Les humeurs, les rumeurs, les coups de cœur, les coups de gueule, et puis les amitiés de la rue et de plus loin, de la journée, de l'air du temps...un peu de tout, un peu de rien, mais toujours à gauche.
La partie présidentielle semble être jouée. Les partis actifs pour le bipartisme ont choisi leurs candidats, les médias les ont adoptés, ils se sont même choisi le 3ème larron pour jouer la farce. Royal, Sarkozy, Le Pen, du gâteau. (à moins que Chirac vienne jouer les troubles fête)
Ce sont eux qui choisissent les émissions aux quelles ils participent, ils choisissent les thèmes et même les questions...manquent au bout du bout les réponses. Société du spectacle... Les chaines chouchoutent les deux favoris comme le titre le Nouvel Observateur.

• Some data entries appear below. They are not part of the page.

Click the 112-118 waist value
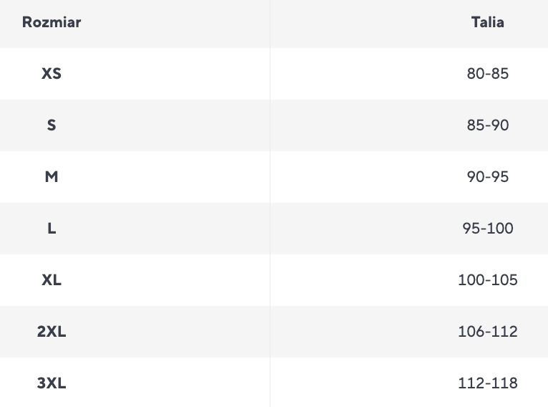(x=487, y=383)
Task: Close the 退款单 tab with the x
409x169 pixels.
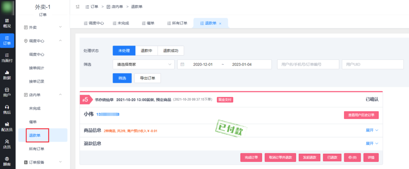Action: (x=220, y=24)

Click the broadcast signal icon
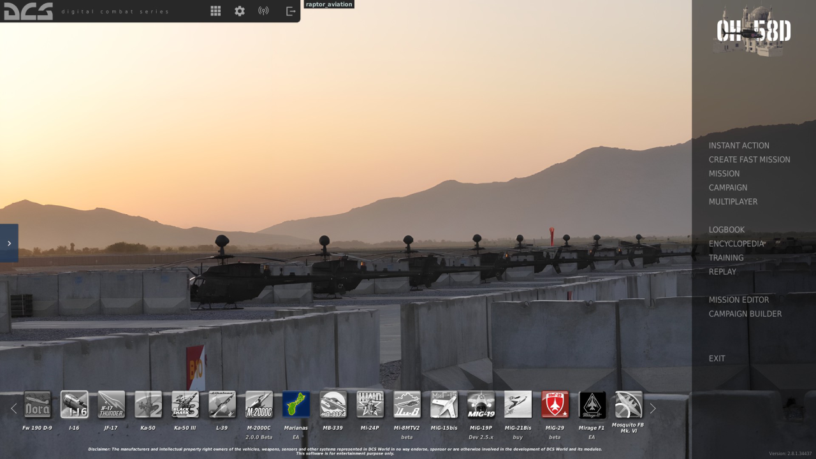[263, 11]
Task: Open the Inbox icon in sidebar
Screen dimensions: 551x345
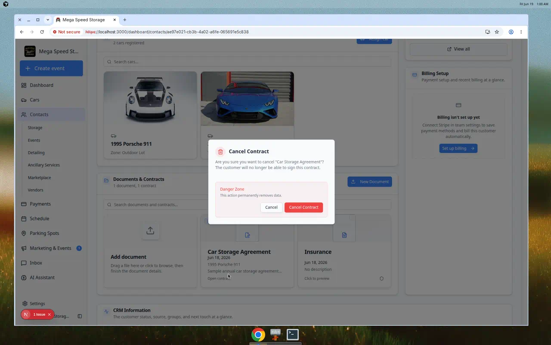Action: pos(24,263)
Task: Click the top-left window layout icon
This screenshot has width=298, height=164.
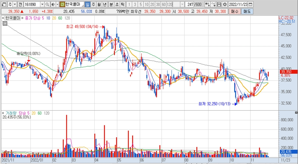Action: pos(3,5)
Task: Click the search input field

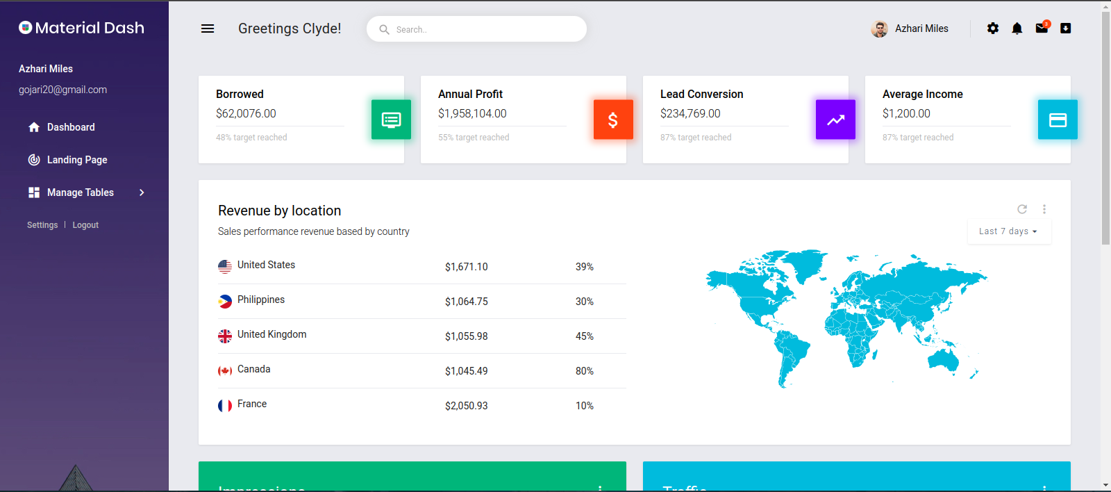Action: 476,29
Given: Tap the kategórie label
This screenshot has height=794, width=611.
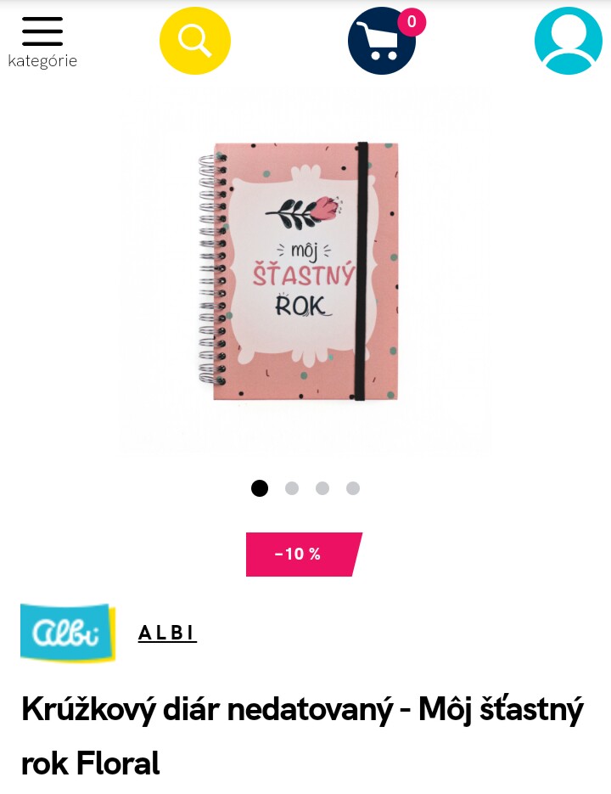Looking at the screenshot, I should (x=42, y=61).
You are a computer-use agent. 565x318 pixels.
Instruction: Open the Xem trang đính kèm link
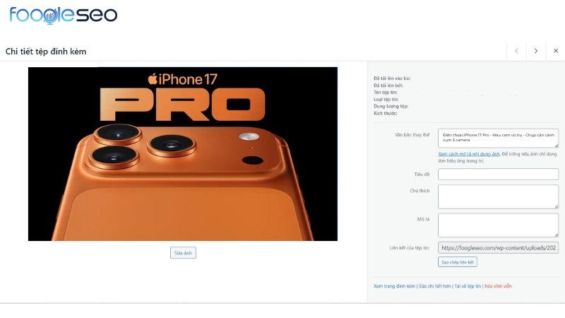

En même temps ils réservent une place de choix à Le Pen pour construire la fable. Car dans les fables il y a toujours 3 personnages. A deux ça marche moins bien. Le facho lui il a adouci son discours, pour faire plus républicain, moins raciste, moins réactionnaire...ça passe mieux à la TV.
Dans les disgressions de Kouchner à la radio avant hier, tout le monde a retenu la volonté affichée qu'il avait d'un gouvernement d'union nationale, mais personne n'a relevé le fait qu'il a simplement liquidé le résultat du TCE. Il a signifié la nécessité de revenir sur le vote NON afin de repartir du bon pied.

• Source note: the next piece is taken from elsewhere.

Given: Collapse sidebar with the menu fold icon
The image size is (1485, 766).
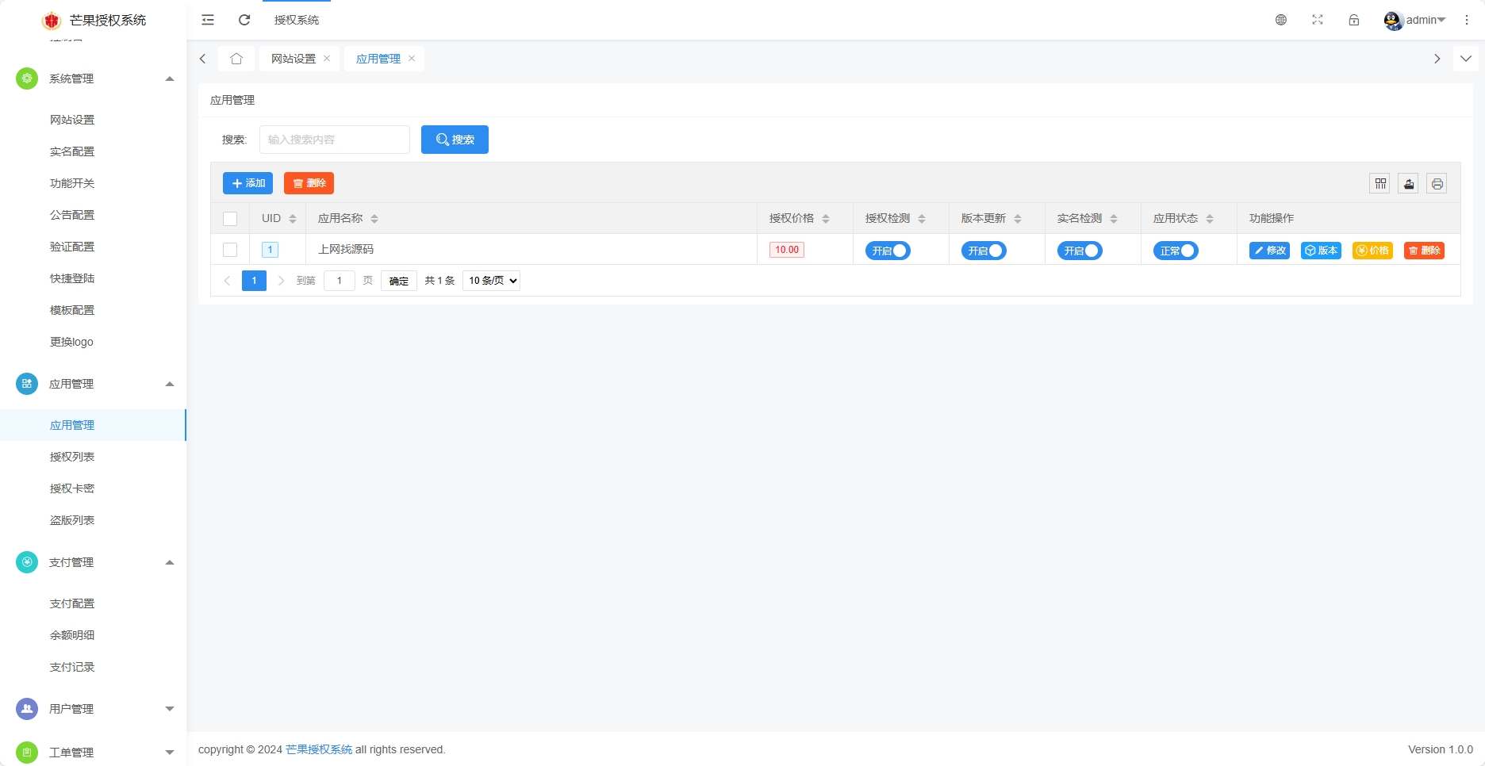Looking at the screenshot, I should (208, 20).
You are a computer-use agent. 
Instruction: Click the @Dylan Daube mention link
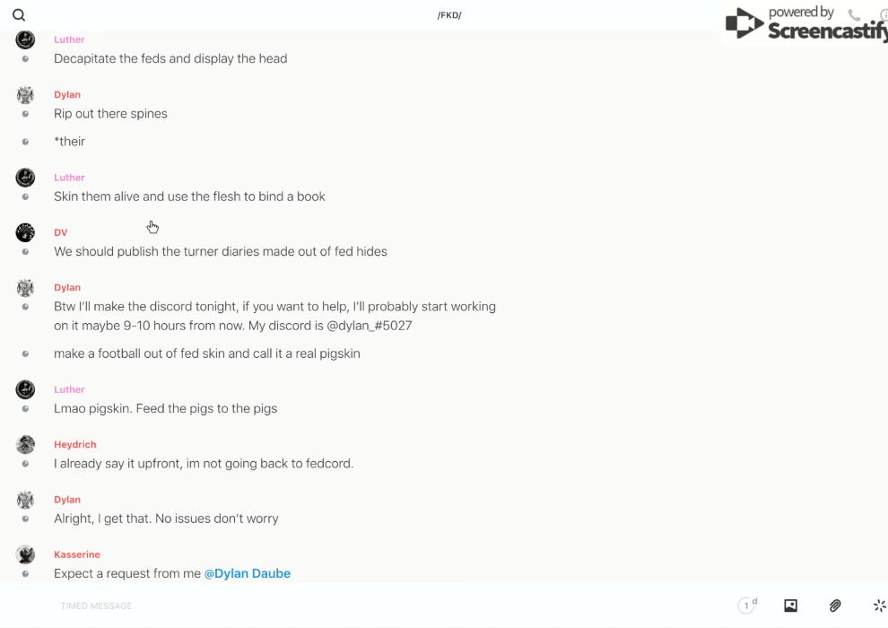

Dans ces conditions Sarko - Ségo sont effectivement d'accord et Le Pen est le seul des 3 qui a appelé (timidement, contraint et forcé par sa base électorale) à voter non. Les médias laissent ainsi dans l'arène médiatique un porteur du NON, le plus à l'extrême droite possible, porteur qui discrédite de fait ce qui se passe à la gauche du PS. Bien joué.
Et à gauche direz vous ? Piteux spectacle d'une décomposition d'union. Une candidate du PCF rien que pour le PCF, un candidat de la LCR rien que pour la LCR, une candidate des Verts rien que pour les Verts. Inutile de jouer aux pronostics sur ces 3 là (tiens là aussi sont réunis les conditions pour un conte de fées), tant cela parait ridicule, mais une immense déception habite une grande frange de la population...ceux qui se réclament du NON de Gauche. Un peu orphelin en ces fêtes de fin d'années.
Et pourtant les différentes minorités des partis les PCF mino, les LCR mino (comme ils se nomment) les Alterékolo et le PRS (qui eux sont constitués) poussent à la roue pour ne pas laisser tomber.
L'équation est compliquée, mais la solution est assez simple dans un premier temps : ne pas s'occuper des présidentielles. S'occuper des élections qui suivent sur la base du programme.